• _Written exercise_
Reproduce the passage of the court ruling on the demurrers word for word, starting at the words "1. The court" and stopping after "Ann., § 69-828).".

• _Selected excerpt_
The court sustained the demurrers on all grounds, and the appellants excepted.


1. The court erred in sustaining the first demurrer for the reason that the sole statutory requirement that notice of the appeal be given to the secretary of the board of adjustment was met. Ga. L. 1946, pp. 191, 198 (Code, Ann., § 69-828).

2. The court erred in sustaining the second demurrer for the reason that the appeal does state particulars which are alleged to be incorrect as a matter of law. The law does not require the appeal to embody the proceedings before the board of adjustment and such proceedings are not a part of the appeal and subject to demurrer. The record is sent to the superior court by the board of adjustment for consideration by the court. Ledbetter v. Roberts, 95 Ga. App. 652 ( 98 S.E.2d 654).

3. The court erred in sustaining the third demurrer for the reason that the appeal does not show on its face that the appellants assign error on findings from conflicting evidence.

4. The court erred in sustaining the fourth demurrer for the reason stated in the foregoing division.

5. The court erred in sustaining the fifth demurrer for the reason that the object of an appeal in such cases is to test the legality of the findings of the board of adjustment which can only be determined by testing whether the evidence before the board of adjustment authorized its findings. If, as urged by the demurrer, there is a presumption that the board acted legally, an appeal would be useless.

6. The court erred in sustaining the sixth demurrer for the reason the same does no more than show the interest of appellants and their right to appeal.

7. The court erred in sustaining the demurrer to subparagraph (a) of paragraph 7 of the appeal for the reason that the allegations do not show as a matter of law that the ultimate fact alleged is not true.

8. The court erred in sustaining the demurrer to subparagraph (b) of the appeal for the reason that the subparagraph states a good cause in that the board of adjustment had no authority to change the name of the applicants and grant a right to parties not a party to the case appealed. While the cases are not directly in point, see Brown v. Pickett, 3 Ga. App. 554 ( 60 S.E. 293); Kline v. Swift Specific Co., 118 Ga. 514 ( 45 S.E. 314).

9. The court erred in sustaining the demurrer to subparagraph (c) of the appeal for the reason that the appeal does not show on its face that the allegations in this subparagraph are not true. The record sent up by the board of adjustment must be examined by the superior court to ascertain whether this subparagraph is true. As stated before, the record is not a part of the appeal, and the appellants are not required to embody it in the appeal.

• _Information supplied_
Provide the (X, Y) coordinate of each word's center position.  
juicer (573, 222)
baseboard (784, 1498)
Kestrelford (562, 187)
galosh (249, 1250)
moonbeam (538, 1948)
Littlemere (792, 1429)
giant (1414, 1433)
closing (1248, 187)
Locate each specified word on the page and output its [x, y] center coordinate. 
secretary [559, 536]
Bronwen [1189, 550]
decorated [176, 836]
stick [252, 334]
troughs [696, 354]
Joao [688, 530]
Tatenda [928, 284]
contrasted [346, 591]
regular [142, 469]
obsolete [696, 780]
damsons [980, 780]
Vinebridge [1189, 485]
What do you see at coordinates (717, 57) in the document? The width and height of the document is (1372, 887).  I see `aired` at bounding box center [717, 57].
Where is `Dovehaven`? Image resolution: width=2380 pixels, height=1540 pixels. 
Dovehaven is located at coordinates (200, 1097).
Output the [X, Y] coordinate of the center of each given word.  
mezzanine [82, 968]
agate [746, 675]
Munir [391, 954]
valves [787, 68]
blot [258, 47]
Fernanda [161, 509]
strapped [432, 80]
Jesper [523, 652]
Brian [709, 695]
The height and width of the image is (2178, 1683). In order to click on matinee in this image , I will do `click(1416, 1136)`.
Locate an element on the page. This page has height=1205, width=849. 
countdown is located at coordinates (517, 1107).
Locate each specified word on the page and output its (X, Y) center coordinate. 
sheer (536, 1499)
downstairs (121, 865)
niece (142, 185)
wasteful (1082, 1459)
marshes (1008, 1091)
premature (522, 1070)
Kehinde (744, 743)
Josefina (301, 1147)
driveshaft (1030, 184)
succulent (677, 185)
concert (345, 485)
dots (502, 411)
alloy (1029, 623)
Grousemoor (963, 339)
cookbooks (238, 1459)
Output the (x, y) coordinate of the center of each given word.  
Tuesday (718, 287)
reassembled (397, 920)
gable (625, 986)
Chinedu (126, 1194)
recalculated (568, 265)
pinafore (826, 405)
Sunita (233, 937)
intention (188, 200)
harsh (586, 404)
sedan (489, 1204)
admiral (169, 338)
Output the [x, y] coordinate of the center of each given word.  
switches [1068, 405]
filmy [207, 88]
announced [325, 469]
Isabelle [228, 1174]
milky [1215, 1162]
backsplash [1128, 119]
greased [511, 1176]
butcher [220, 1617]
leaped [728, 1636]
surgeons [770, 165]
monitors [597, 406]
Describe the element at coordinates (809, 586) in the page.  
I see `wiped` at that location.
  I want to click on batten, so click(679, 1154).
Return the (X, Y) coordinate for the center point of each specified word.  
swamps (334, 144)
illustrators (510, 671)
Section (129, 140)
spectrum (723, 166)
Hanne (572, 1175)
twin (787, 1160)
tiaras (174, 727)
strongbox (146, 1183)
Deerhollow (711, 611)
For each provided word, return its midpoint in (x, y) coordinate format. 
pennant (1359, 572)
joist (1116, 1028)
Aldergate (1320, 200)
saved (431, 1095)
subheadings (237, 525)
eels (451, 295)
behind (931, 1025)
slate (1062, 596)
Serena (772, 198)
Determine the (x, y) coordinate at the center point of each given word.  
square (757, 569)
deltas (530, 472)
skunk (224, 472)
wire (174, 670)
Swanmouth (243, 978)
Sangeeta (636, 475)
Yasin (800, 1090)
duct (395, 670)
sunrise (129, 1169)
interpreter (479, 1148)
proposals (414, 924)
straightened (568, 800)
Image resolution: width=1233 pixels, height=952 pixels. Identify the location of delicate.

• _Result of this exercise_
1. The court erred in sustaining the first demurrer for the reason that the sole statutory requirement that notice of the appeal be given to the secretary of the board of adjustment was met. Ga. L. 1946, pp. 191, 198 (Code, Ann., § 69-828).